======== Excerpted text

James Rose and Garrett Eckbo, colleagues at Harvard in the 1930s, were the pioneers of a movement which adopted ideas about space from artists such as Wassily Kandinsky, Kurt Schwitters, Naum Gabo and the Russian Constructivists, and from architectural ideas based om Mies van der Rohe’s free plan. Seeing gardens as outdoor rooms or sculptures to be walked through, they prioritized movement. In analogy to painting and sculpture, Rose in particular saw elements of landscape as having architectural volume, not just mass: “In pure landscape, we drop the structural shell and the volume is defined by earth, paving, water and ground cover; foliage, walls, structures and other vertical elements on the sides, and sky, branching and roofing above.” Eckbo adopted the grid of columns and thin walls of the free plan to make a statement about the social function of the garden as a place where the individual and the collective coincide.

By the 1940s, writings about space in landscape design had proliferated. Siegfried Giedion, in his Space, Time and Architecture, reframed the history of architecture as that of the history of space. Ernő Goldfinger wrote several influential articles in Architectural Review addressing the subconscious effect of the sizes and shapes of spaces. He notes that perception of space happens in a state of distraction: we are required to move through a landscape in order to fully experience it. Dan Kiley absorbed these writings and built upon the work of Rose and Eckbo, promoting asymmetry over symmetry, balance over hierarchy, multiple centers, and figure-ground ambiguity.

Minimalism
Minimalist art would have a profound influence on designers of the 1960s such as Peter Walker, Martha Schwartz, and Hideo Sasaki. On the one hand, Sol LeWitt’s space-frame sculptures and Carl Andre’s floor sculptures of mass-produced objects allowed a re-thinking of the necessity for walls in the formation of space. Geometry, repetition, and changes in ground plane created a “field of making” in which walls and even plantings were questioned as essential elements of landscape. Equally at issue in applied practice was the perception on the part of Sasaki that landscape had come to be seen as “open space”, a white sheet of paper on which to display International Style buildings. This disconnection with the landscape was especially notable in corporate office parks, and Sasaki and Walker addressed this through an attempt to connect interior and exterior spaces.

================
======== Dataset content

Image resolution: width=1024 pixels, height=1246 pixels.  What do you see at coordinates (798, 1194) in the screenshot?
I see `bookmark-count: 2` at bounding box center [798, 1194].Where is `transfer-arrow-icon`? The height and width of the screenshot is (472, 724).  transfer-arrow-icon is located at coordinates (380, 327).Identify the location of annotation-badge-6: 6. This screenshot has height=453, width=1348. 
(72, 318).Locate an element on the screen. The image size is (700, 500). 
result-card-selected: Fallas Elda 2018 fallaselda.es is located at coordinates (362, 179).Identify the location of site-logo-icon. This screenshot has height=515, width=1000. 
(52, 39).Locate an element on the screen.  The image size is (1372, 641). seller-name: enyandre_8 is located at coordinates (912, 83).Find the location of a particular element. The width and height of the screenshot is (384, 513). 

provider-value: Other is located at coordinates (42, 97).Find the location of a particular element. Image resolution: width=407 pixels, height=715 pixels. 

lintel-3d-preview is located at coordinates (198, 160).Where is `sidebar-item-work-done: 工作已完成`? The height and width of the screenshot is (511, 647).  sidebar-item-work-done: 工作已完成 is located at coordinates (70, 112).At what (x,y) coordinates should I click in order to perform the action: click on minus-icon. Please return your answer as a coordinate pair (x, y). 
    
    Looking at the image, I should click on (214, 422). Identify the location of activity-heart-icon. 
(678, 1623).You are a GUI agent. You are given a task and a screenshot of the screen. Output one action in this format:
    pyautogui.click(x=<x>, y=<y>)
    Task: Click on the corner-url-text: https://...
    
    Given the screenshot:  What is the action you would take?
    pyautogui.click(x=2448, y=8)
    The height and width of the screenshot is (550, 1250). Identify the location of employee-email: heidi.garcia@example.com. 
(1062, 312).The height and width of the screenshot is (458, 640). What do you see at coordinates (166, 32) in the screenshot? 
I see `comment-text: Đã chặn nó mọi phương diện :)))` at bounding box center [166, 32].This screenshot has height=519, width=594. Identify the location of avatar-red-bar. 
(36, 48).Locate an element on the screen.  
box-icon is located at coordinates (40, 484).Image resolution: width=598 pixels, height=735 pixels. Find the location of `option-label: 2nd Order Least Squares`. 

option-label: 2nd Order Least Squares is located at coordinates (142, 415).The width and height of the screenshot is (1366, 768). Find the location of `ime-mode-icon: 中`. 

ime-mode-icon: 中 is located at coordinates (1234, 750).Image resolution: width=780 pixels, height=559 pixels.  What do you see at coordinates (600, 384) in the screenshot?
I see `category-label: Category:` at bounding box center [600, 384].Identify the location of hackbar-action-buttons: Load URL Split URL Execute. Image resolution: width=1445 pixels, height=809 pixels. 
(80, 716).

================

- [Task to carry out]: Translate this sentence from the landscape design text into Spanish: "By the 1940s, writings about space in landscape design had proliferated."

- [Exercise solution]: Para la década de 1940, los escritos sobre el espacio en el diseño paisajístico habían proliferado.